Objective:
Pull out every line below that contains the string "agent". Uppercase and lowercase letters count as different.

** begin Supplied data **

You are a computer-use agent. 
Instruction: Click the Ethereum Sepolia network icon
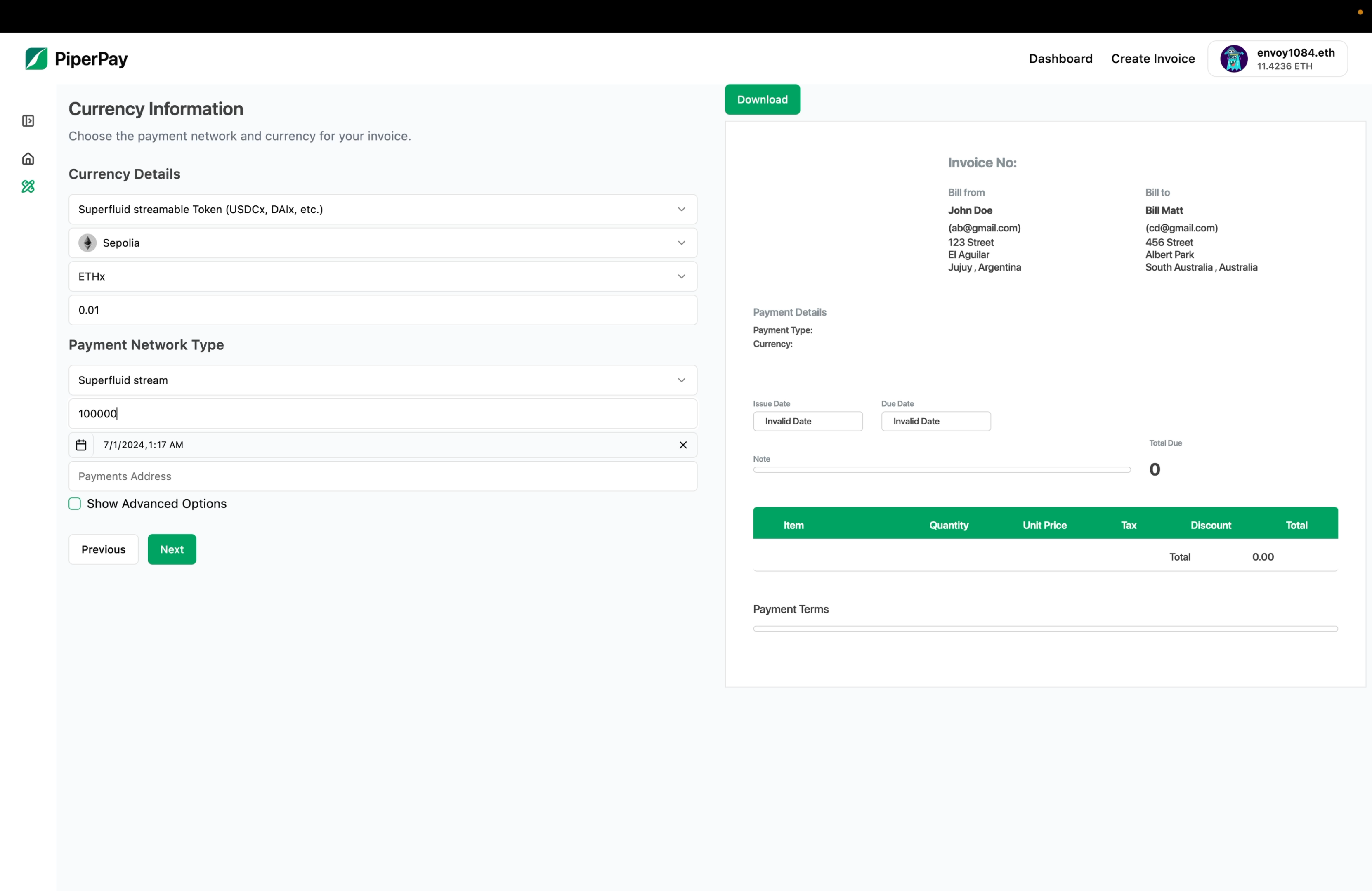coord(87,243)
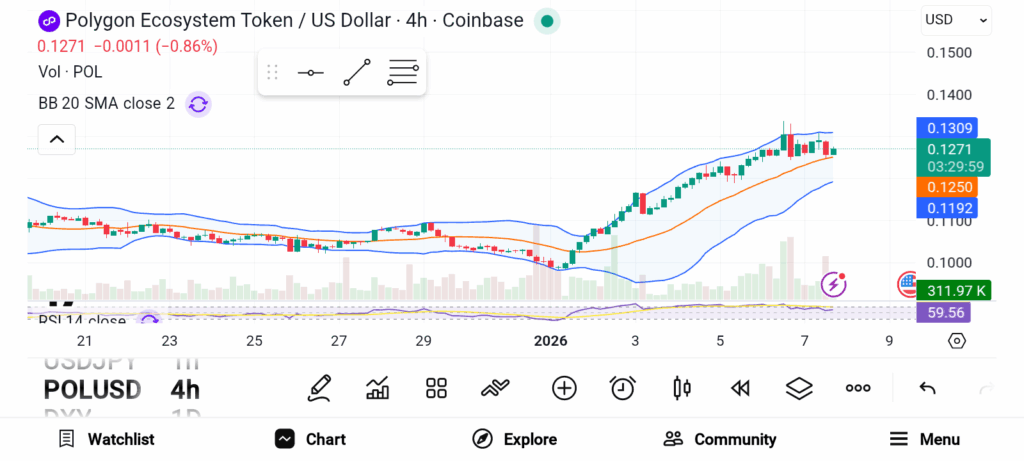Viewport: 1024px width, 461px height.
Task: Switch to the Watchlist tab
Action: coord(106,439)
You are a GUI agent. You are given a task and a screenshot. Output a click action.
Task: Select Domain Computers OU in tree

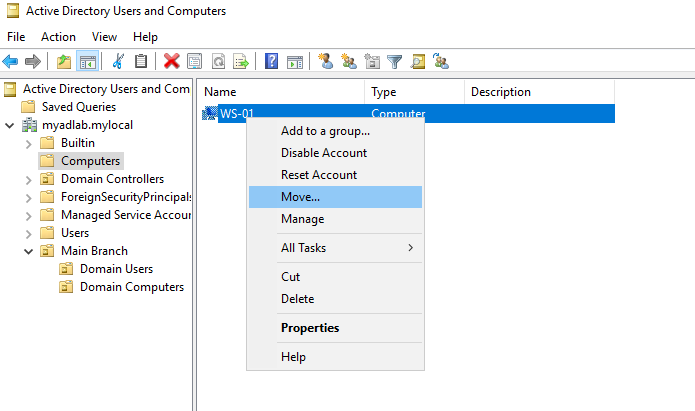pos(132,287)
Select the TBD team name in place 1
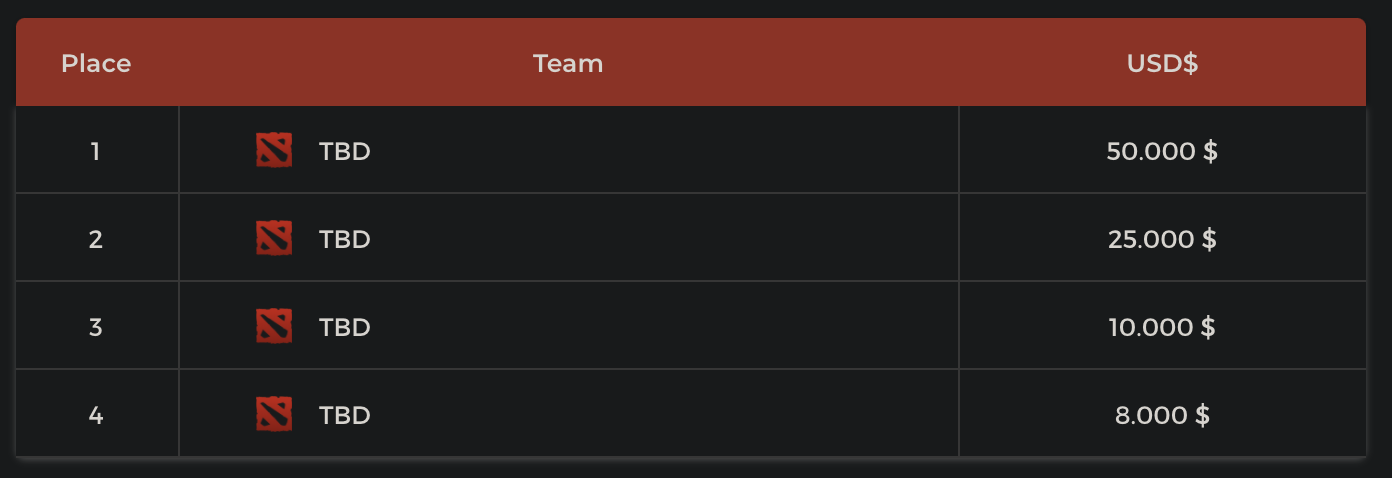Screen dimensions: 1392x478 point(345,152)
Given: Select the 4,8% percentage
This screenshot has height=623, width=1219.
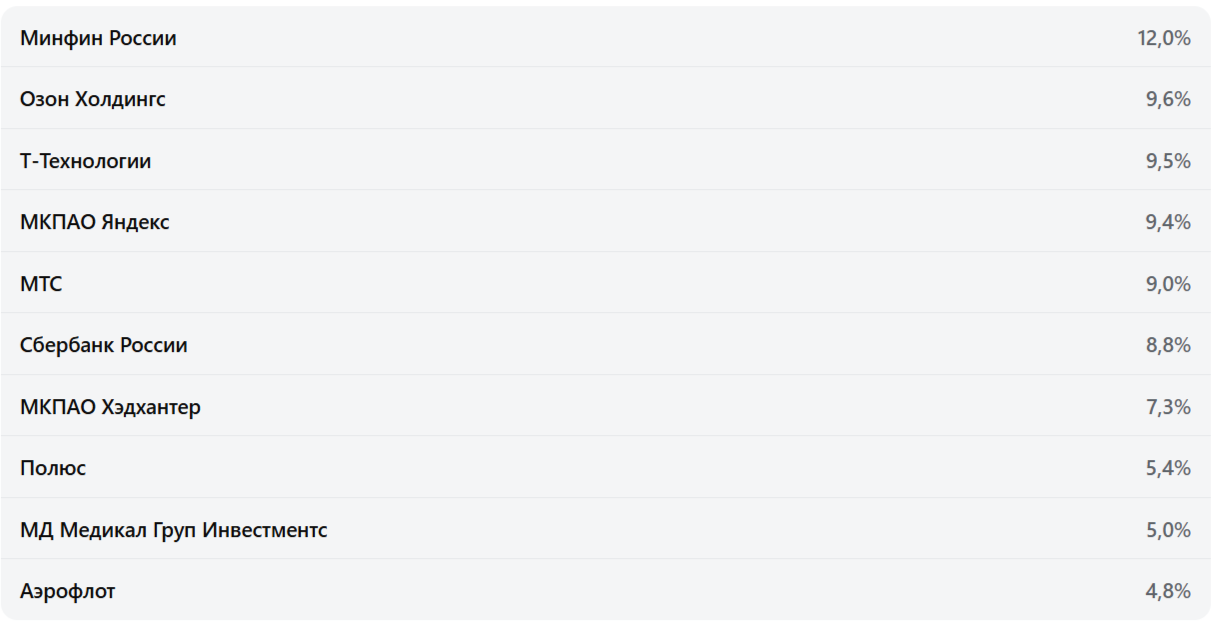Looking at the screenshot, I should pyautogui.click(x=1168, y=591).
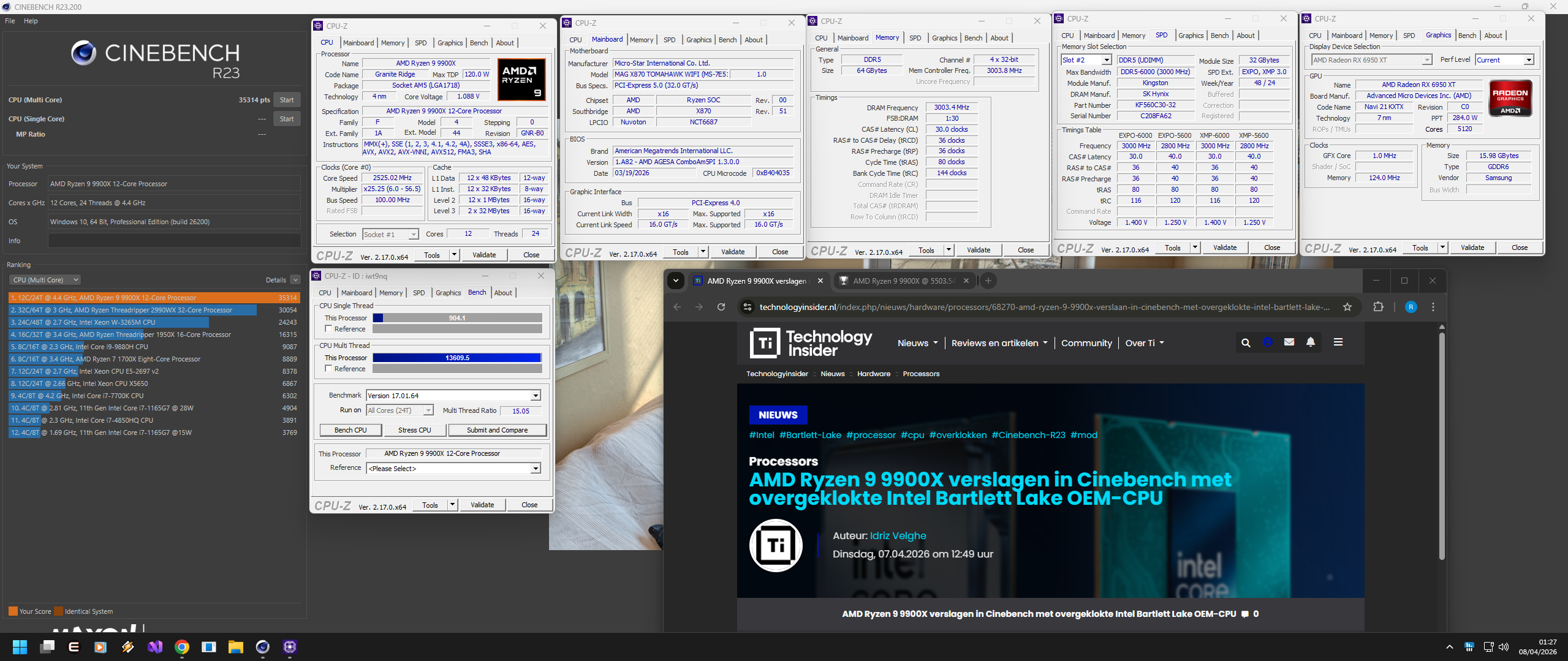Open the Help menu in Cinebench
Viewport: 1568px width, 661px height.
(x=31, y=21)
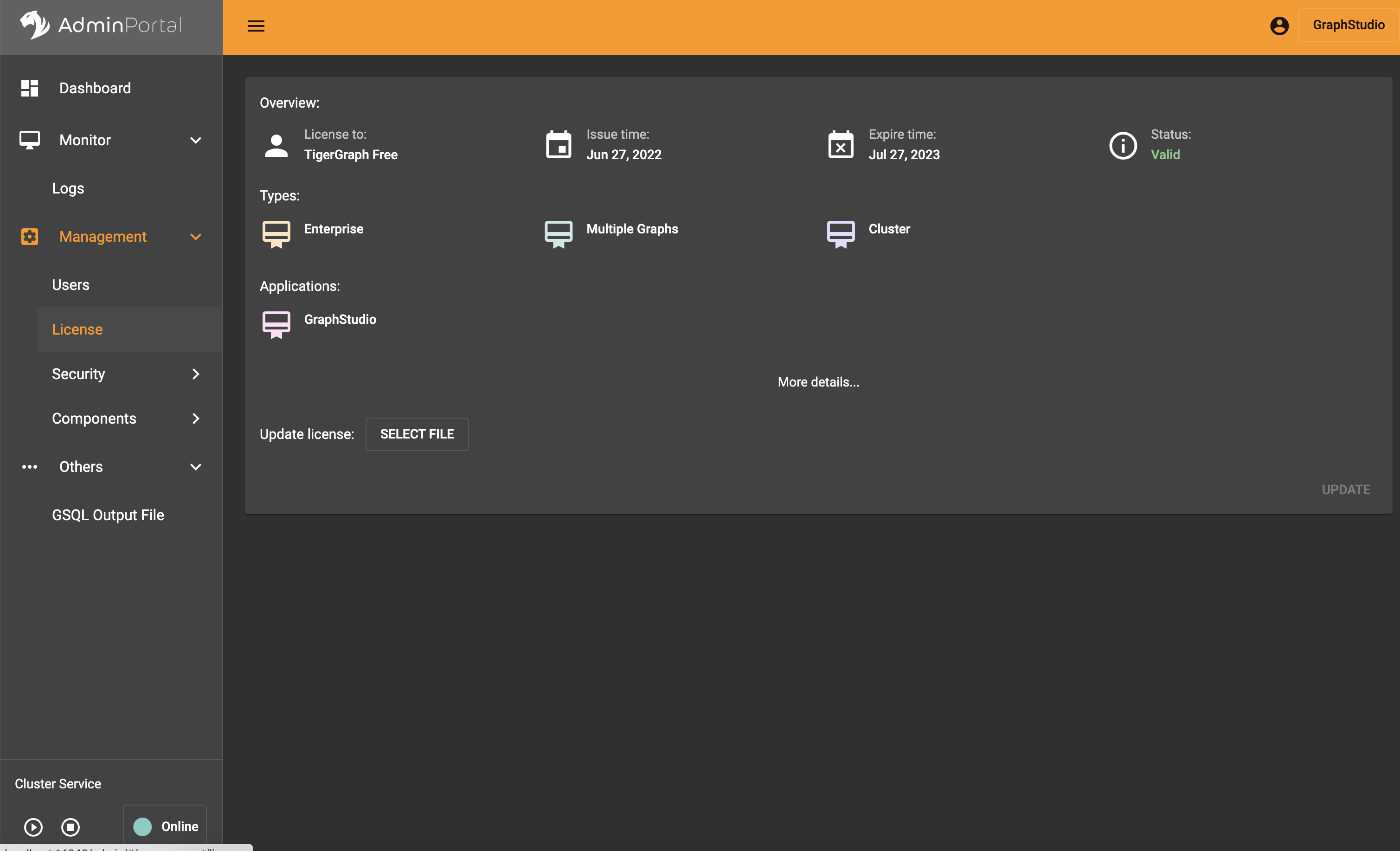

** end Supplied data **

Exercise solution:
You are a computer-use agent. 
You are a GUI agent. You are given a task and a screenshot. Output a click action.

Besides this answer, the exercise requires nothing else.